(Recorded data)
========================================================================
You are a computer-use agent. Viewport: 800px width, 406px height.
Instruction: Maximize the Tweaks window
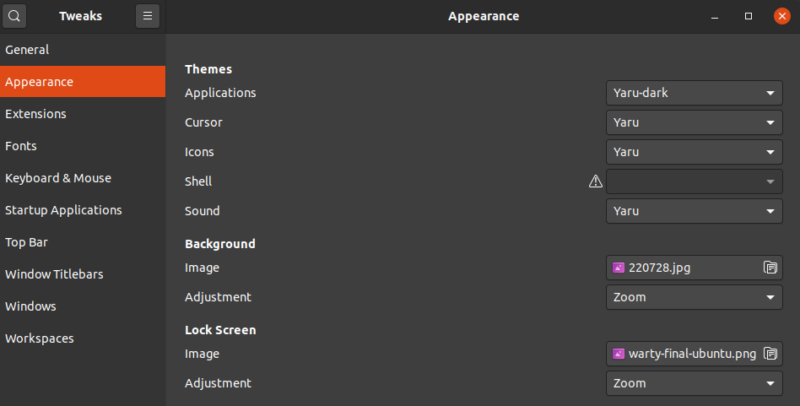[748, 16]
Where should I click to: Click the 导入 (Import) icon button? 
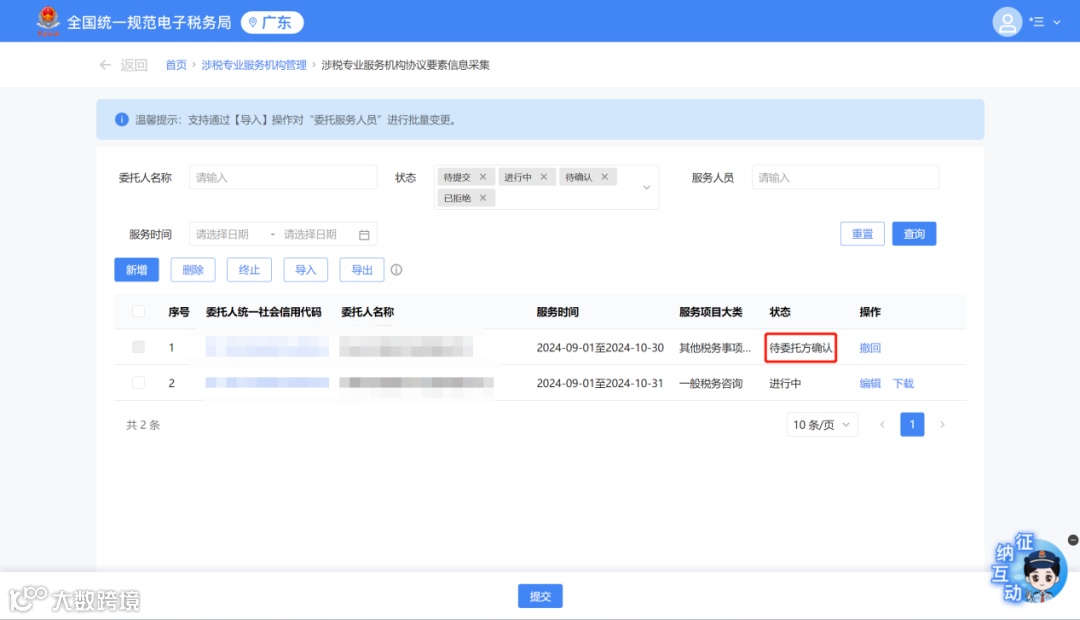click(305, 269)
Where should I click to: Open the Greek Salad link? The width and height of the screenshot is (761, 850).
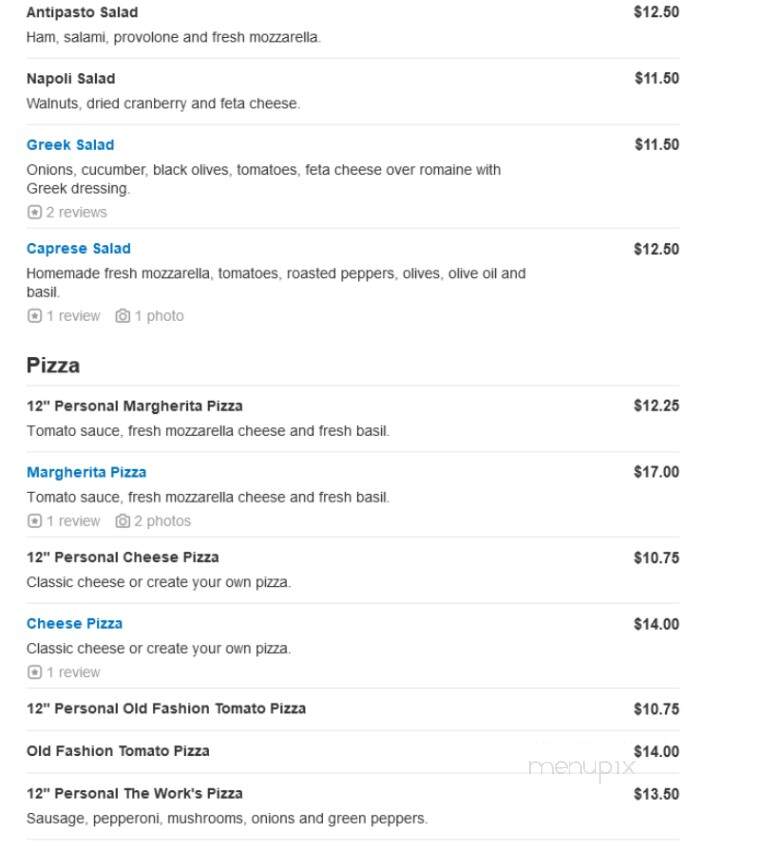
========================================================================
What you should do: Would you copy out all the data exactly, without the images?

Exercise output:
You are a computer-use agent. Viewport: 800px width, 406px height.
Instruction: Maximize the Tweaks window
[748, 16]
Where should I click to: Click the 导入 (Import) icon button? 
click(305, 269)
Where should I click to: Open the Greek Salad link? The width and height of the screenshot is (761, 850).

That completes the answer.